# DIRECTIONS:
A: Answer these questions about the paper review, marking each answer with the same numeral:
(i) What confidence level does the reviewer give?
(ii) Which symbol does the reviewer say is not defined in Theorem 3.4?
(iii) In which two scenarios does the paper establish error bounds?
B: Please recast the records, starting with the line that contains "Image resolution: width=604" and going through the end of the records, as a Markdown table with the columns Number and Record line. Give one row per line and leave out blank lines.

---- PASSAGE GIVEN

Confidence in this Review

3-Expert (read the paper in detail, know the area, quite certain of my opinion)


Reviewer 5

Summary

This paper discusses an interesting problem of approximately recovering an underlying matrix evolving over time. The paper establishes error bound for the proposed model in both the matrix sensing and matrix completion scenarios. The analysis is complete and the experiments are sufficient.

Qualitative Assessment

The paper is well written and the result looks promising. The followings are my concerns on the paper: 1. The authors do not define D_1 in Theorem 3.4, which is critical. I guess here D_1 denotes an absolute constant. If sigma_1=sigma_2=0, then Theorem 3.4 argues that the proposed model exactly recovers the underlying matrix, if the sample complexity is O(rn) (set w_t=1/d for all t). 2. Are the error bounds in Theorem 3.4 and Theorem 3.8 tight? It would be better if a lower bound could be given. 3. I would suggest the authors state how the result of Theorem 3.1 leads to Theorem 3.4 and Theorem 3.8 explicitly.

--------
---- STORED DATA

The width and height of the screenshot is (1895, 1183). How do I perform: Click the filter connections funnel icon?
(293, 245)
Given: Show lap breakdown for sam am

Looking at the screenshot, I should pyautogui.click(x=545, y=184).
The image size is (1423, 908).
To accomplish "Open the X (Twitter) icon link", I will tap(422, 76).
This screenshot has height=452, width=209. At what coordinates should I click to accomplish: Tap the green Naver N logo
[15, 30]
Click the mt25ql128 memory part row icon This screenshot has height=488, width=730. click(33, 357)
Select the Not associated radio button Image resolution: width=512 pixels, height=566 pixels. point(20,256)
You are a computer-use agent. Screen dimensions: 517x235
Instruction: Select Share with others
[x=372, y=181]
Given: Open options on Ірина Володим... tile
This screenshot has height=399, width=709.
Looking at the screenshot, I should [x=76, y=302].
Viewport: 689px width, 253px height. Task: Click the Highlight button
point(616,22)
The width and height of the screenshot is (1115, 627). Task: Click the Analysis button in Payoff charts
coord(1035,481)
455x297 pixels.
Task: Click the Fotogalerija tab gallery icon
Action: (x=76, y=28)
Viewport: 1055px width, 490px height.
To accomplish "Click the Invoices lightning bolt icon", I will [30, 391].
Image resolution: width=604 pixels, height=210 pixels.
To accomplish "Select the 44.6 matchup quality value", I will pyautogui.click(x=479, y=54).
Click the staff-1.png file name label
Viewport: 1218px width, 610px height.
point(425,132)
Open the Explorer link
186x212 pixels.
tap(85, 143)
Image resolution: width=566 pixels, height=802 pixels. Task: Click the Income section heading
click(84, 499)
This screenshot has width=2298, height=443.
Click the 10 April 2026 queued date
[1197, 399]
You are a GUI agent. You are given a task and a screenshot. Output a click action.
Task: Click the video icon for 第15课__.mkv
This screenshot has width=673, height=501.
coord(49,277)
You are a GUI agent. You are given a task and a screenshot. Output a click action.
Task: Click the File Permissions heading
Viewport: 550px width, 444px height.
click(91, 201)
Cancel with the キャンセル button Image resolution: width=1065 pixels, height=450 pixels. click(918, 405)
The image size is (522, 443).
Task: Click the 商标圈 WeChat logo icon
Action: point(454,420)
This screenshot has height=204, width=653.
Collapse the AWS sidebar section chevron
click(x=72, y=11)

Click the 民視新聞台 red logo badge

--------

# SOLUTIONS TO THE PROBLEMS:
A:
(i) 3-Expert
(ii) D_1
(iii) Matrix sensing and matrix completion

B:
| Number | Record line |
|---|---|
| 1 | Image resolution: width=604 pixels, height=210 pixels. |
| 2 | To accomplish "Select the 44.6 matchup quality value", I will pyautogui.click(x=479, y=54). |
| 3 | Click the staff-1.png file name label |
| 4 | Viewport: 1218px width, 610px height. |
| 5 | point(425,132) |
| 6 | Open the Explorer link |
| 7 | 186x212 pixels. |
| 8 | tap(85, 143) |
| 9 | Image resolution: width=566 pixels, height=802 pixels. Task: Click the Income section heading |
| 10 | click(84, 499) |
| 11 | This screenshot has width=2298, height=443. |
| 12 | Click the 10 April 2026 queued date |
| 13 | [1197, 399] |
| 14 | You are a GUI agent. You are given a task and a screenshot. Output a click action. |
| 15 | Task: Click the video icon for 第15课__.mkv |
| 16 | This screenshot has width=673, height=501. |
| 17 | coord(49,277) |
| 18 | You are a GUI agent. You are given a task and a screenshot. Output a click action. |
| 19 | Task: Click the File Permissions heading |
| 20 | Viewport: 550px width, 444px height. |
| 21 | click(91, 201) |
| 22 | Cancel with the キャンセル button Image resolution: width=1065 pixels, height=450 pixels. click(918, 405) |
| 23 | The image size is (522, 443). |
| 24 | Task: Click the 商标圈 WeChat logo icon |
| 25 | Action: point(454,420) |
| 26 | This screenshot has height=204, width=653. |
| 27 | Collapse the AWS sidebar section chevron |
| 28 | click(x=72, y=11) |
| 29 | Click the 民視新聞台 red logo badge |